CNET

Home automation company Nest Labs will acquire the video-monitoring startup Dropcam, which makes Web-connected home security cameras, in a deal worth $555 million in cash. The deal, signed Friday, has yet to close.

Nest will fold the company into its existing line of smart-home products, which currently includes the Protect smoke detector and Learning Thermostat. Dropcam's products will now be under Nest's privacy policy.

Despite that assurance, the deal is likely to prompt privacy concerns considering Google bought Nest in January for $3.2 billion. The deal, however, was sealed solely by Nest, the company said, and will be used to expand the Nest brand into home security and video monitoring.

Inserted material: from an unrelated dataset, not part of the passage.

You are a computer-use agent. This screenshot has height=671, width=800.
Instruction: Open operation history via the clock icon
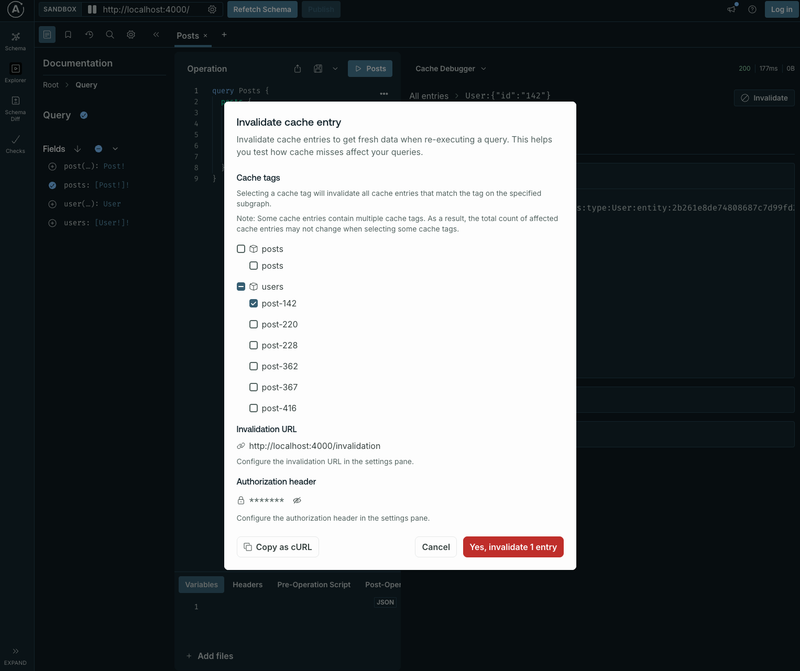coord(89,33)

Following its acquisition by Google, Nest has ballooned from 130 employees at the end of 2012 to more than 460 this year. Dropcam will relocate from its San Francisco office to Nest's Palo Alto, Calif., headquarters.

News of the acquisition was first reported Friday by Recode, as well as The Wall Street Journal.

Nest, founded in 2010, is the brainchild of former Apple executive Tony Fadell -- who headed up the company's iPod division -- and Apple colleague Matt Rogers. Hitting the market in 2011 with its thermostat and following in 2013 with the Protect smoke detector, Nest established itself early on as an industry favorite in the nascent smart-appliance market by bringing refreshing design and powerful software to once-immutable and ignored devices.

Nest has used the thermostat and smoke detector as the linchpins and starting points for its smart-home philosophy, which starts with hardware and aims to expand into a software platform layered over a web of connected home appliances.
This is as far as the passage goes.